Валентина надула было губы, но не очень, похоже, огорчилась.

— Ладно, иди мой руки, будем ужинать. Сейчас такое узнаешь!.. — Он нехотя поплелся в ванную. Заметил, что следы катастрофы в основном ликвидированы. — А что у нас тут случилось, пожар? — доносилось из кухни. — Плиту еле отчистила. Ты сжег свой роман, как Гоголь? (Очень лестное сравнение, Михаил невесело усмехнулся.) — Так вот, сегодня заявляется знаешь кто? — Валентина поставила на стол картошку. — Эта твоя грымза, тетя Мура.

— И где же она, ушла? — Бросил полотенце куда попало, спросил без интереса, ни во что не вникая.
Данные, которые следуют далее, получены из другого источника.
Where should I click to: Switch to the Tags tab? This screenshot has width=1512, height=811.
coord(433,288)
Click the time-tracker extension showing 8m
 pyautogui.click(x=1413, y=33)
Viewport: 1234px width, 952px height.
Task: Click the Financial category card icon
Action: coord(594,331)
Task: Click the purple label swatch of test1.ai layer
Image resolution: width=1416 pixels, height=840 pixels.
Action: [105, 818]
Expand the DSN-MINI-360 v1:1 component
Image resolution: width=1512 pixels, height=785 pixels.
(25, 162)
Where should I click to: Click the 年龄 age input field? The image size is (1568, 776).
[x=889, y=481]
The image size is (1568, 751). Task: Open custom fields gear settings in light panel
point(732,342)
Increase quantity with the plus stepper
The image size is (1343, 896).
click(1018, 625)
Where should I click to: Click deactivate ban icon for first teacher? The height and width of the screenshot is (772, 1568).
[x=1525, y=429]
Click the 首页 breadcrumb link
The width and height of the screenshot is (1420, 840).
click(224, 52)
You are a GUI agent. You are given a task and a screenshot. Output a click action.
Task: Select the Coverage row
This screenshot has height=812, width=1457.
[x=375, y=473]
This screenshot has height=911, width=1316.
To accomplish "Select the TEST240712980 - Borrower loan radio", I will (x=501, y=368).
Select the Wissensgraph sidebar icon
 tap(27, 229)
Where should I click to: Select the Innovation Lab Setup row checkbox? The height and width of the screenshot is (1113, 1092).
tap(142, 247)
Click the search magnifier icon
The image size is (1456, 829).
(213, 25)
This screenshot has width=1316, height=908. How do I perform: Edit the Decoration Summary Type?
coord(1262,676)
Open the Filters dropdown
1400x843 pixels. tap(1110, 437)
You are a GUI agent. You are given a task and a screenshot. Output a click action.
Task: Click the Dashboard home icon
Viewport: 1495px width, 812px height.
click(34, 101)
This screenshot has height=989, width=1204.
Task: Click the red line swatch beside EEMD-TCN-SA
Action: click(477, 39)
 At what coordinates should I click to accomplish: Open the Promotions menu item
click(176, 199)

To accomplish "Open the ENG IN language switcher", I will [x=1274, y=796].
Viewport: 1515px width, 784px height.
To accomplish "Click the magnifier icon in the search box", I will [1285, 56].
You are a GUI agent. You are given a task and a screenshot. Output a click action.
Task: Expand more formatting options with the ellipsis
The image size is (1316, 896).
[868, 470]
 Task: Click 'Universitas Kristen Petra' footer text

Сел за стол. И вдруг вскочил. Замер, прислушиваясь. — Там кто-то в дверь стучит?

— Да нет, соседи. Как всегда гвозди заколачивают. Ушла и больше не придет! — Валентина мстительно поджала губы. — Никогда! — Но тут же снова оживилась. — А ты лучше спроси, что у нас сегодня на работе было! Полный обвал! Приходит какой-то крючконосый на прием, борода веником, рыжая, глазищи — прямо до печенок достает! Кубышкин, старший следователь, ну тот мерзкий тип, что ко мне все время пристает, вызвал на допрос обвиняемого по делу о диверсии, он уже во всем признался, Семечкин какой-то там… Где он, думаешь, замаскировался? На автобазе. Да, говорит, имел секретное задание посеять панику в городе накануне юбилейной даты, особое химическое вещество распылял. Человек вдыхает и превращается в малюточку, вот такую, — Валентина показала палец. — Мишук, помнишь, ты рассказывал? Откуда же ты все узнал? Ну точно!